In another way, Olivi has the busiest occupational weekend of her calendar year.
Olivi, a host and reporter for the UFC, will work as a sideline reporter for the Giants-Texans game in Houston on Fox this Sunday. She is also scheduled to work the Browns at Raiders game in Week 4.
“In terms of actual assignments, yes, it’s lighter, but because I have yet to be on the sidelines as the reporter for an NFL game, I am overpreparing,” Olivi said. “For me, in my first one, it’s just massive amounts of homework. I’m probably doing four to five hours of research, then reading articles and writing my notes and studying my notes. I think the preparation is bigger, even though I do way more in terms of on-camera assignments with the UFC."
An experienced on-air talent, Olivi has developed a rapport with the UFC fighters she has covered in her five years with the promotion. Perhaps more importantly, she has quite the extensive reservoir of knowledge about each fighter, their training partners, their teams, their storylines, their fight histories and everything else needed to conduct several dozen interviews throughout the course of a typical UFC fight week. It makes for a handy database of information to reference as needed.
Her football files are a bit smaller in size. Yes, she grew up watching the Giants with her family in New Jersey and eastern Pennsylvania. And yes, she began studying a couple of weeks ago when Fox offered her the opportunity to cover NFL games, a gig she said her boss, UFC president Dana White, fully supported.
But the process remains the same, whether the subjects wear four-ounce gloves or shoulder pads.
“Making sure you give as much attention as you can to each person," Olivi said. "And those big stars, there's going to be more information available on them. I'll know more about Odell Beckham Jr. than I will maybe a certain person that’s going to stay on the sidelines for the Giants. In terms of preparation and what I do, it’s very similar.”
As popular as the UFC has grown over the years, it's not football. It's not the ratings powerhouse that the NFL is. This is a high-profile opportunity for Olivi.

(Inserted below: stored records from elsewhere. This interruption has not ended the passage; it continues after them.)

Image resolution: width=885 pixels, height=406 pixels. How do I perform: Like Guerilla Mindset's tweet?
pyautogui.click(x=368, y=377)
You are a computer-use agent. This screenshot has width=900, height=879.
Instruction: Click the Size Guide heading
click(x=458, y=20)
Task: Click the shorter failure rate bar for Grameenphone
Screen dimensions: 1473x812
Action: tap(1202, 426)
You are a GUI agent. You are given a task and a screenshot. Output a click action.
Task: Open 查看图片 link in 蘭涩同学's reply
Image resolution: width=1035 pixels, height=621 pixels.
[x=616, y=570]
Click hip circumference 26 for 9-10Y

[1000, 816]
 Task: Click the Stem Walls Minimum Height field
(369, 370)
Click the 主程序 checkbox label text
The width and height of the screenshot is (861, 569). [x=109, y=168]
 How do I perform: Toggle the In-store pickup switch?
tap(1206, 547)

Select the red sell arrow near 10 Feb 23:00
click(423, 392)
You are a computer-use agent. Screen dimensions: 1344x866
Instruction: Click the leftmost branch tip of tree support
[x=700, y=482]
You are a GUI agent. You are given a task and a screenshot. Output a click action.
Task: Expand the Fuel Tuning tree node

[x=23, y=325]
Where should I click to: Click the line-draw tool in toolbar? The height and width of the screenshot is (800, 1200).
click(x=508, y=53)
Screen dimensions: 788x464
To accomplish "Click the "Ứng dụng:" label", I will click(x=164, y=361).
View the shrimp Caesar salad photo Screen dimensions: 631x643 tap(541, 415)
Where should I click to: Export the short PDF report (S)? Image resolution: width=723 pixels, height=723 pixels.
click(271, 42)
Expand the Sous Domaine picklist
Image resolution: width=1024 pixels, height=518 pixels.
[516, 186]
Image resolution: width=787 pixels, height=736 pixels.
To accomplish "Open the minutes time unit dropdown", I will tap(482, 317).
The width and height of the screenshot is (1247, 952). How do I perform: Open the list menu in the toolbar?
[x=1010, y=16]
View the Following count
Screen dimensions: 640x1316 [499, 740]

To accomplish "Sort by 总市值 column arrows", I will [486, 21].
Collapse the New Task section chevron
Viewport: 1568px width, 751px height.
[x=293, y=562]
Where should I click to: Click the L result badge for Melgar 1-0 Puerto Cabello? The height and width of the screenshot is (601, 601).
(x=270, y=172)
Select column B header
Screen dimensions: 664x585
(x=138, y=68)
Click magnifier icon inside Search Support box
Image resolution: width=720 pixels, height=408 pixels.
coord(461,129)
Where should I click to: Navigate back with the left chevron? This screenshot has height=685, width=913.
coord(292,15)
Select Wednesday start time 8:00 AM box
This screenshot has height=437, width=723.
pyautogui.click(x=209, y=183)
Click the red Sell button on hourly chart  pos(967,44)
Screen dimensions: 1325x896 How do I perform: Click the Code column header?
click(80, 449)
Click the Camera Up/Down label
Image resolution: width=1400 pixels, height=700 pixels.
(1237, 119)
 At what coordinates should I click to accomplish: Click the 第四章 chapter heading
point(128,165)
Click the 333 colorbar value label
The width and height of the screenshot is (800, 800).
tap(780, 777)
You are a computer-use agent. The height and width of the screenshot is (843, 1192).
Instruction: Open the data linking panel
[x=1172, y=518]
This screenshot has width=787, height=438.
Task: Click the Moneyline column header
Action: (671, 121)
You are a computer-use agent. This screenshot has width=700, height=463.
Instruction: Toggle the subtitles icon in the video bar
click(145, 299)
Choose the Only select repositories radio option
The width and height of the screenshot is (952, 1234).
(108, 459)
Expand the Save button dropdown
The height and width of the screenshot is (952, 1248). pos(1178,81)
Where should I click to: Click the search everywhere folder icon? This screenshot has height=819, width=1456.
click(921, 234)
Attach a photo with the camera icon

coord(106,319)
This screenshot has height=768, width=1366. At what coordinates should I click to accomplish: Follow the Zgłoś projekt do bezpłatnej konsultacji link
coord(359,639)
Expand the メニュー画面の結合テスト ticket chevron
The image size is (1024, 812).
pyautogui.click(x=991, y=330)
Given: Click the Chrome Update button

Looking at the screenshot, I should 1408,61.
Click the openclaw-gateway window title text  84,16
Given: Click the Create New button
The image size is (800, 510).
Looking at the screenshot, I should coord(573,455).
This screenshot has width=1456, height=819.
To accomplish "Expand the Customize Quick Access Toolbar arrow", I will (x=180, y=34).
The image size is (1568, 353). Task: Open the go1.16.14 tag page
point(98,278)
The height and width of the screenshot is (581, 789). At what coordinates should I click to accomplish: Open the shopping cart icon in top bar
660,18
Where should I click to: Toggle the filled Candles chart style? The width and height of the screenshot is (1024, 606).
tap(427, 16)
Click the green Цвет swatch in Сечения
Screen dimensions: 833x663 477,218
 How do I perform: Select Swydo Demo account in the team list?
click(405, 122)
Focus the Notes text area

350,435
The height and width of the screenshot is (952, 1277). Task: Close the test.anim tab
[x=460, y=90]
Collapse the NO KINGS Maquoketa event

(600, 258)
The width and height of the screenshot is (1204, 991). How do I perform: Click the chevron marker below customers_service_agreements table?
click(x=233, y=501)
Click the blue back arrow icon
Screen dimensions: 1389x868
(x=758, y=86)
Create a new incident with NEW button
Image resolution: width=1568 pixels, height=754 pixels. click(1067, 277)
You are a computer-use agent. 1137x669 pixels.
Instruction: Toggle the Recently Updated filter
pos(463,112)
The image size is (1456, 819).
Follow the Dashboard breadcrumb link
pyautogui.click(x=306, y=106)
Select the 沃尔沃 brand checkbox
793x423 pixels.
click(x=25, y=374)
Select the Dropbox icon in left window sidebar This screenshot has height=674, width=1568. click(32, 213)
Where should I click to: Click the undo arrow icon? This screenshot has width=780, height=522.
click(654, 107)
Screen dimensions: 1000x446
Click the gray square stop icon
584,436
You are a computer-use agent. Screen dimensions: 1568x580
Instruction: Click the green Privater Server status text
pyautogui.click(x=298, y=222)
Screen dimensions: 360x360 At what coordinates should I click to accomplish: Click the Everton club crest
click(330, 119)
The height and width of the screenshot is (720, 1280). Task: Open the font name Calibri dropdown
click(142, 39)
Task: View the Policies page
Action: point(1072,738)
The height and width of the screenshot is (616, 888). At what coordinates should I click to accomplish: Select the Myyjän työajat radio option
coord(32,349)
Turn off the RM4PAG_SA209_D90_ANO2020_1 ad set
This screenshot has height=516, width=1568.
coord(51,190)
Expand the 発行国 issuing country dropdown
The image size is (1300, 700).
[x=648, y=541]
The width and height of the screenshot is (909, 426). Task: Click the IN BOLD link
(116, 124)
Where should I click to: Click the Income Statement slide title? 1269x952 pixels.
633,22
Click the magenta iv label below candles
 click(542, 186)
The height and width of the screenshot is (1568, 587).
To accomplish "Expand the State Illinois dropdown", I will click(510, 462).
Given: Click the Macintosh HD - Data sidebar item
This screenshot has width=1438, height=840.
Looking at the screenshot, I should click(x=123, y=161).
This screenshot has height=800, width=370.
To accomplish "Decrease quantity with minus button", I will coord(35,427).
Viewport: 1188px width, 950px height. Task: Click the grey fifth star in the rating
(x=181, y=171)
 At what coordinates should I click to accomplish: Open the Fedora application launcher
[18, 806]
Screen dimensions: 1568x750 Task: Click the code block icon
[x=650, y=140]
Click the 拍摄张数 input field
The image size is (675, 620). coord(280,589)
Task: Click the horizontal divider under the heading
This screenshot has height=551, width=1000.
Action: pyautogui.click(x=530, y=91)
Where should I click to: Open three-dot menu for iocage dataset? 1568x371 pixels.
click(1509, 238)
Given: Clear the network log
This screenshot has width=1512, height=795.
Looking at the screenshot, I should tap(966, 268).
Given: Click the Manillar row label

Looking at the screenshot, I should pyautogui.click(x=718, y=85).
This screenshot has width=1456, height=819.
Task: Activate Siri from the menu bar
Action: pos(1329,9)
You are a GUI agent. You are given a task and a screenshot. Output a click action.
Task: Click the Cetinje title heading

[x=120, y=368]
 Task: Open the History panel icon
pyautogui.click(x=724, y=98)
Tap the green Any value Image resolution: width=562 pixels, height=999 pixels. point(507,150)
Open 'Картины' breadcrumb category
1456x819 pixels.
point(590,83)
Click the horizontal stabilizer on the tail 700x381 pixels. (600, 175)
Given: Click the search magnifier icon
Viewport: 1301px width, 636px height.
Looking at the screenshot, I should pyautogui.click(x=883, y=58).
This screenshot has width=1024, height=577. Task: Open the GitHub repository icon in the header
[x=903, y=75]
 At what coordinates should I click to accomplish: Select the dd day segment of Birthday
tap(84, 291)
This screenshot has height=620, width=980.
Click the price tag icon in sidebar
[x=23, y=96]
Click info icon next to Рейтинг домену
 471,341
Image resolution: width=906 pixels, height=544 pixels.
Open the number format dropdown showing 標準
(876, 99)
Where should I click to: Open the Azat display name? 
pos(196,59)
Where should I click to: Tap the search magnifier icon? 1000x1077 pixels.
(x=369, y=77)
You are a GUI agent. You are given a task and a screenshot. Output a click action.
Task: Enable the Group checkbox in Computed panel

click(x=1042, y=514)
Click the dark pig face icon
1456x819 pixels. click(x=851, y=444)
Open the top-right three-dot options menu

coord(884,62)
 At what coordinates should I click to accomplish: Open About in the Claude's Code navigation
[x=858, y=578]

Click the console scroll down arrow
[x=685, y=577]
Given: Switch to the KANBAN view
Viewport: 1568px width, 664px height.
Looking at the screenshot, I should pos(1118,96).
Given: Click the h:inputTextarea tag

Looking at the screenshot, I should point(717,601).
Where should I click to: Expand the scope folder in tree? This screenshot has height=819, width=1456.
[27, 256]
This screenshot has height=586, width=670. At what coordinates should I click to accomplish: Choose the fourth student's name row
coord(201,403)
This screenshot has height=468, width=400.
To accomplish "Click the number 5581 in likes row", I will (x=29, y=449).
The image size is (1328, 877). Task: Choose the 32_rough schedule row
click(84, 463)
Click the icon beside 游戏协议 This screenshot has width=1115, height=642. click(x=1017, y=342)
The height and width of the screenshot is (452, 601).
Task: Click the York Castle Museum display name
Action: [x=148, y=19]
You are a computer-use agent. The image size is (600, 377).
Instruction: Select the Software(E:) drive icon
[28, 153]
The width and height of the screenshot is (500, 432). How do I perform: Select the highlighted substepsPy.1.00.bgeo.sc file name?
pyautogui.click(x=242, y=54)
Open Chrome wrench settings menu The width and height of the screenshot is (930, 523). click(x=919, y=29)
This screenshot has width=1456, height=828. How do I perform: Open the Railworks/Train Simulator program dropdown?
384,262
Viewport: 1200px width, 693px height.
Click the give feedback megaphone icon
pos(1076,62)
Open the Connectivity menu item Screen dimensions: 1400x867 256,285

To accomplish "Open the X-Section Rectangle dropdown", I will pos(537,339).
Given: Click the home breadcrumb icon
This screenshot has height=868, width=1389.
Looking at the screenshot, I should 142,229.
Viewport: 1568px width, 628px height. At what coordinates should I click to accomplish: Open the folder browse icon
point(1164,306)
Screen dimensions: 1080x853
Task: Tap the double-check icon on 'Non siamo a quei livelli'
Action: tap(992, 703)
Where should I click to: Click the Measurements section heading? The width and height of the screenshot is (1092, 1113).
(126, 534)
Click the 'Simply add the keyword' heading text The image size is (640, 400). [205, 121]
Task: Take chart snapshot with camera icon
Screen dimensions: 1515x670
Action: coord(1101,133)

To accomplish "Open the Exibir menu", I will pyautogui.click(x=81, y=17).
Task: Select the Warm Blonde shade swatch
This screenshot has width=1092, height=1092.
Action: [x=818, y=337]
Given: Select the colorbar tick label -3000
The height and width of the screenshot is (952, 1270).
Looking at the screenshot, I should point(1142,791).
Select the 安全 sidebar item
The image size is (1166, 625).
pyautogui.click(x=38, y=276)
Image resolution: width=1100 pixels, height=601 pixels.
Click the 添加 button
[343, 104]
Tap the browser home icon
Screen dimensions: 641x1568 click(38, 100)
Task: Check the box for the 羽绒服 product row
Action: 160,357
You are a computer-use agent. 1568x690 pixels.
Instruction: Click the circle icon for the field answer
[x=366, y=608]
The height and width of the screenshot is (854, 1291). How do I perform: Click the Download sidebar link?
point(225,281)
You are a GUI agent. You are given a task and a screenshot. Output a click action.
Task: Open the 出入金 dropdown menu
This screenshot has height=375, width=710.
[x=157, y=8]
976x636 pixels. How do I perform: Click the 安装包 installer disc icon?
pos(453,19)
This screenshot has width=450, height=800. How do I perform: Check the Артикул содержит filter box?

"If you say you do NFL games, you're looked at in a different light even though it might be the same type of gig as doing backstage at a UFC event or whatever it may be," Olivi said. "It’s just looked at differently by other people, and to be able to prove that we are just as talented as everybody else was really important to me.”
Olivi credited her work during the heavily promoted Floyd Mayweather Jr.-Conor McGregor boxing match in the summer of 2017 as being a catalyst for this NFL opportunity with Fox.
“The McGregor-Mayweather fight kind of gave everybody a new insight into my abilities," Olivi said. "Every single thing I did was live for Fox, and it came out of a situation where we weren’t running the shows, so you're just kind of trying to do the best you can with what you have. I think I really proved to a lot of people at that network what my true capabilities are. And it’s not just, 'Oh she knows UFC well.' It’s that, 'Oh, she's a strong talent in general.'"
Olivi said she is comforted by knowing that many of the players on the field Sunday understand her more natural habitat of covering mixed martial arts. Giants receiver Beckham Jr. has been to a number of UFC events, including McGregor's fight at Madison Square Garden in 2016.
Still, there are some nerves heading into Sunday afternoon, which is no different from of her Saturday nights when she's doing post-fight interviews for the UFC.
"It reminds me to think and breathe," Olivi said. "I think it would be a little strange to not be nervous. It's a big platform. It's a team that all of my friends and family watch on a weekly basis. It’s new. I have the blessing of my bosses at UFC who are going to be watching, proudly, so I think if I was nonchalant about it, I wouldn’t perform as well.”